• **EXERCISE DIRECTIONS**
Lines containing the word "will" are the ones to copy from the records below.

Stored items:
• • •
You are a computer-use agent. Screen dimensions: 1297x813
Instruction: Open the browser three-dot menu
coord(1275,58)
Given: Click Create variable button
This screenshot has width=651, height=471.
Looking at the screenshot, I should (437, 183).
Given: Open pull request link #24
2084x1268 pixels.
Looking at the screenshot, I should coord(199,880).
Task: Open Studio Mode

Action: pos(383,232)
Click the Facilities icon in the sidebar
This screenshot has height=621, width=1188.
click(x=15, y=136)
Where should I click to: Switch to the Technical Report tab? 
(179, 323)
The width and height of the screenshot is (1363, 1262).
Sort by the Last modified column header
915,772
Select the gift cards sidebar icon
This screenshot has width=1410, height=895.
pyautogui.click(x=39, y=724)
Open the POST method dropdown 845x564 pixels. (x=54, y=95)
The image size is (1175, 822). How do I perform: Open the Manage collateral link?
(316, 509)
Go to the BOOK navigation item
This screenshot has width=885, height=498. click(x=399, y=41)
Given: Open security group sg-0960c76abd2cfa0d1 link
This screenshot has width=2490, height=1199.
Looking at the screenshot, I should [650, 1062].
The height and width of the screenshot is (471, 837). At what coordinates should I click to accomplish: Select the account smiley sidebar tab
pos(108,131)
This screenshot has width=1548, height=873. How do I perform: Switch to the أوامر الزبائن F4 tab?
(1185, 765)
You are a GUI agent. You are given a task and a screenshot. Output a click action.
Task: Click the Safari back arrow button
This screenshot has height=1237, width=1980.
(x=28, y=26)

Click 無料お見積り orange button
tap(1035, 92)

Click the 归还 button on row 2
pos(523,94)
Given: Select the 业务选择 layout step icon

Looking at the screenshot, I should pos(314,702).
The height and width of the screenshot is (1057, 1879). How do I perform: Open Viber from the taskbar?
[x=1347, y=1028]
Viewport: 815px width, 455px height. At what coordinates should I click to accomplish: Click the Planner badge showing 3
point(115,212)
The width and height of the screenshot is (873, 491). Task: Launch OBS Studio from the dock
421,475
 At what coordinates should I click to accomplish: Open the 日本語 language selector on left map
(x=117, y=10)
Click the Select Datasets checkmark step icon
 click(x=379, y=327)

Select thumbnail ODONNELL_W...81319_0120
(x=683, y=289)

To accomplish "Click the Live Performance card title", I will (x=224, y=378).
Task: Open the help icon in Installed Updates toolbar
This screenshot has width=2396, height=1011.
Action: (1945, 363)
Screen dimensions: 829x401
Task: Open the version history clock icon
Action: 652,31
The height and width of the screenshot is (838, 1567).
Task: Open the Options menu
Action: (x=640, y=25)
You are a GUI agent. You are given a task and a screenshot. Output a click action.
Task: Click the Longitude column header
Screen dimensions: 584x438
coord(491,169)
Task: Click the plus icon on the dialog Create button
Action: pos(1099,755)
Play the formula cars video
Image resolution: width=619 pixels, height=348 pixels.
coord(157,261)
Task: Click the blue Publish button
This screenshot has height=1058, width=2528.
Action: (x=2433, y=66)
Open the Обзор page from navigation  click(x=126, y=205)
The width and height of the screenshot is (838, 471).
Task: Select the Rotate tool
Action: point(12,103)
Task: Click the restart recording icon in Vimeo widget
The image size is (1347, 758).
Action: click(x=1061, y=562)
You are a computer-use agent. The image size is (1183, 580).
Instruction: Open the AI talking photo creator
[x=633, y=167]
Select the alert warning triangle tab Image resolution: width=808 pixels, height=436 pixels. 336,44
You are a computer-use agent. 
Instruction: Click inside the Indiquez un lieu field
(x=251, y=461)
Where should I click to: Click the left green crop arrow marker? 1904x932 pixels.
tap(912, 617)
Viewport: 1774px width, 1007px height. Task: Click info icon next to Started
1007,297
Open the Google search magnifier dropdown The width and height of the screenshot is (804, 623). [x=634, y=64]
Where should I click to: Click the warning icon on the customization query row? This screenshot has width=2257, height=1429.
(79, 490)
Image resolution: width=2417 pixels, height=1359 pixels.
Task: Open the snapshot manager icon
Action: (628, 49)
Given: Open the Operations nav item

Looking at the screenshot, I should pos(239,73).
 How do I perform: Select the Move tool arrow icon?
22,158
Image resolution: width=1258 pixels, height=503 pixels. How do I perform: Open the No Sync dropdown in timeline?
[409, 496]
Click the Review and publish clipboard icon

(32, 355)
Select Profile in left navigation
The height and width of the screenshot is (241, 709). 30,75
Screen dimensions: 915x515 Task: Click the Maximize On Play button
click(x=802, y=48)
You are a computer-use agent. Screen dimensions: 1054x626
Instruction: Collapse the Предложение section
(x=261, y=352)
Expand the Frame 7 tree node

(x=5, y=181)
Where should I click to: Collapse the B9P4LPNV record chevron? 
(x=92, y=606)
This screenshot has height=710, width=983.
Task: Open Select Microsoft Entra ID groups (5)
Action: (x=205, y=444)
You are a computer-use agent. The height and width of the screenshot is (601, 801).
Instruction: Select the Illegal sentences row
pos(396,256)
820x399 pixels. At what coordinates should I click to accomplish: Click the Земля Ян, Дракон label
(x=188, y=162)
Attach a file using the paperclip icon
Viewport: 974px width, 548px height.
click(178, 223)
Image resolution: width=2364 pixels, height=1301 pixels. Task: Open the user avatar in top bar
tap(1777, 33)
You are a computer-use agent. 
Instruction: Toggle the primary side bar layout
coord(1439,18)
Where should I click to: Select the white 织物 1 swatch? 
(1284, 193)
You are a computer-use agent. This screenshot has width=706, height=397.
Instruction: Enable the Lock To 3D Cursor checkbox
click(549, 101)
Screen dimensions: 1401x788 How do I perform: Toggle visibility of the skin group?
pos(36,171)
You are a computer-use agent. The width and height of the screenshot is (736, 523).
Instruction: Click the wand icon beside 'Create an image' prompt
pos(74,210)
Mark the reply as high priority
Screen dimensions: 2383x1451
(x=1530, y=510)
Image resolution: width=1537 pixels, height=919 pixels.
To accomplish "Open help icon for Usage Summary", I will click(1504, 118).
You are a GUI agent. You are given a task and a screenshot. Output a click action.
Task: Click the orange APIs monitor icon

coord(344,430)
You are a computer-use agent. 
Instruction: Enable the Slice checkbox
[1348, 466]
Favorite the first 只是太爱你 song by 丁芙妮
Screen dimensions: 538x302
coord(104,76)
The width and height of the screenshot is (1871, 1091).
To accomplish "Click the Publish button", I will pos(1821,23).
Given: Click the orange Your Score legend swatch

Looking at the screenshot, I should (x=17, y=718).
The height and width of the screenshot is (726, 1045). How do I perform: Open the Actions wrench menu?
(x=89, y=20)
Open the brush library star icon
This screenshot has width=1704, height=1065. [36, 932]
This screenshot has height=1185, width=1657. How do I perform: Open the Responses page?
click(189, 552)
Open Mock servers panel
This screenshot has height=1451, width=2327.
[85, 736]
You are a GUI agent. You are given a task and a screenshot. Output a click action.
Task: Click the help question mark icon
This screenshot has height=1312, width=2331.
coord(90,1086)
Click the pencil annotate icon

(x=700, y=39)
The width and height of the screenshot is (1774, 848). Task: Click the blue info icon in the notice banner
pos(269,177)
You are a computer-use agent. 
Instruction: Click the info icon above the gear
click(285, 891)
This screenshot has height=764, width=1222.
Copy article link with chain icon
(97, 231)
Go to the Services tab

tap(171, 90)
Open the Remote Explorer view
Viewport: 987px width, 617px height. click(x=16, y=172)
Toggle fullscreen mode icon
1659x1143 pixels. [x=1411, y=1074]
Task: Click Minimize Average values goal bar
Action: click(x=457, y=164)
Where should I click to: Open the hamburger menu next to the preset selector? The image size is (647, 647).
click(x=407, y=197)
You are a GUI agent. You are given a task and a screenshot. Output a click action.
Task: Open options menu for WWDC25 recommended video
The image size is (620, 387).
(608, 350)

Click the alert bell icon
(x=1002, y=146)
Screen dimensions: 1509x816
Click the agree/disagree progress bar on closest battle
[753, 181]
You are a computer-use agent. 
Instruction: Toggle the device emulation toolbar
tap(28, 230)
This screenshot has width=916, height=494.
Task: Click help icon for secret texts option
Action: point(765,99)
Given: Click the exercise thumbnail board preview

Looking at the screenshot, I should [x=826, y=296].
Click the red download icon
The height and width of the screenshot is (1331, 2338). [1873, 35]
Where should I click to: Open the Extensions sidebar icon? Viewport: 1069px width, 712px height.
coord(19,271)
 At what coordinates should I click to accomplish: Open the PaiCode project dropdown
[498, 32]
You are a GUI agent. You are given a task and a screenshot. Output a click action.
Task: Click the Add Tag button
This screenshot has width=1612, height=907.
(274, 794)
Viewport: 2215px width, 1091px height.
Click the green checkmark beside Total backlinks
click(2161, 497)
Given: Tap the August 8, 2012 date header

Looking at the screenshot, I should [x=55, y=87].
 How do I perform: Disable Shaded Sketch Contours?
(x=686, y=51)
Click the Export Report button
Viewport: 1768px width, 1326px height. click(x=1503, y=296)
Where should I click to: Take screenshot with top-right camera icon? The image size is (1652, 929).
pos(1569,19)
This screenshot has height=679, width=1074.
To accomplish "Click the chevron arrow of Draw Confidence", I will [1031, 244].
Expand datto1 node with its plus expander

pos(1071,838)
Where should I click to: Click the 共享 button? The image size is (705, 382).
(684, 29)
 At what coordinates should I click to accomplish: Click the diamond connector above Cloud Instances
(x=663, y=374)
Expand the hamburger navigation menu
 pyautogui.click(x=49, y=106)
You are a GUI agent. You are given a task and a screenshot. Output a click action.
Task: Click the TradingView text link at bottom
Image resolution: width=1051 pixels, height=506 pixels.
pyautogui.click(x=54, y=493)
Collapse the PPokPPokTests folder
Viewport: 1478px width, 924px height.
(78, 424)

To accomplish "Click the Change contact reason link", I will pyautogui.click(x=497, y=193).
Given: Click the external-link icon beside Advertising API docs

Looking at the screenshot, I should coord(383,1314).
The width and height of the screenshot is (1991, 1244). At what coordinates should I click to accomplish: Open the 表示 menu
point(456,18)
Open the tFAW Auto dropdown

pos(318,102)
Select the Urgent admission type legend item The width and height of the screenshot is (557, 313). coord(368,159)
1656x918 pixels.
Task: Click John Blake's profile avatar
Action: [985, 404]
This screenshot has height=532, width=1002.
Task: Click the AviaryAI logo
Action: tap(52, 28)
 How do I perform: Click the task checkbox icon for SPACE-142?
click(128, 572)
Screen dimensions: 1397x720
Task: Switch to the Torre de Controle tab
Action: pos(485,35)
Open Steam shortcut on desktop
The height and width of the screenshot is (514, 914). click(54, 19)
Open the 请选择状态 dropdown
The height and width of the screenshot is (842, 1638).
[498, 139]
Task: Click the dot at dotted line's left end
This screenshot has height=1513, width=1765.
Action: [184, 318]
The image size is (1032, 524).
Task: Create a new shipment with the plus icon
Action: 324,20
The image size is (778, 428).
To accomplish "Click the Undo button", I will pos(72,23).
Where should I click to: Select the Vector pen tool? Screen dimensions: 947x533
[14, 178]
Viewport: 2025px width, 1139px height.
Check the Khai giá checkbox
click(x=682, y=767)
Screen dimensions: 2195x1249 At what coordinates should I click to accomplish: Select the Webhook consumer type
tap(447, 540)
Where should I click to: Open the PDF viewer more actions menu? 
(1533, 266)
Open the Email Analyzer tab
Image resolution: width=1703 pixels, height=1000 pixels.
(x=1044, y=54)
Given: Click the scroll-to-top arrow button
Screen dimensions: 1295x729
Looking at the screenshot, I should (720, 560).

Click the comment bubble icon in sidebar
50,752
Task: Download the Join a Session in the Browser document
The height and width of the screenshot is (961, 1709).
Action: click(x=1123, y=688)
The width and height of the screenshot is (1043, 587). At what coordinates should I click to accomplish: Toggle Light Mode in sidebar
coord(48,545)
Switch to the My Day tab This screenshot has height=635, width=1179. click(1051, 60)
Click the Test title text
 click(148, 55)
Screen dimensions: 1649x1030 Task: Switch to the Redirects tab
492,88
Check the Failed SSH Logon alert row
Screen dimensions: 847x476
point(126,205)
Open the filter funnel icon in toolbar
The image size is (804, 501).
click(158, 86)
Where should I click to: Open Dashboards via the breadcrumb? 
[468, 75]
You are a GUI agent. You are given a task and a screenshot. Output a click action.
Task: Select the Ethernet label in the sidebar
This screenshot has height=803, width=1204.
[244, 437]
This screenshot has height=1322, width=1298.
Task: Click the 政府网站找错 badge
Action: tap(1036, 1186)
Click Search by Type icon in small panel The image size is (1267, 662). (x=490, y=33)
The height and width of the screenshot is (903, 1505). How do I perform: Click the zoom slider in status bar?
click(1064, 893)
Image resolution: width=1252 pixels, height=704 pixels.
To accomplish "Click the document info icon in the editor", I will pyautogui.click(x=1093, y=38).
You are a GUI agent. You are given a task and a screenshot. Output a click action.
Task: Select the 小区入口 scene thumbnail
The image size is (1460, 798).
• • •
• **REPLY TO THE EXERCISE**
To accomplish "Click the Live Performance card title", I will (x=224, y=378).
To accomplish "Open help icon for Usage Summary", I will click(1504, 118).
To accomplish "Click the Publish button", I will pos(1821,23).
To accomplish "Click the chevron arrow of Draw Confidence", I will [1031, 244].
To accomplish "Click the Change contact reason link", I will pyautogui.click(x=497, y=193).
To accomplish "Click the Undo button", I will pos(72,23).
To accomplish "Click the document info icon in the editor", I will pyautogui.click(x=1093, y=38).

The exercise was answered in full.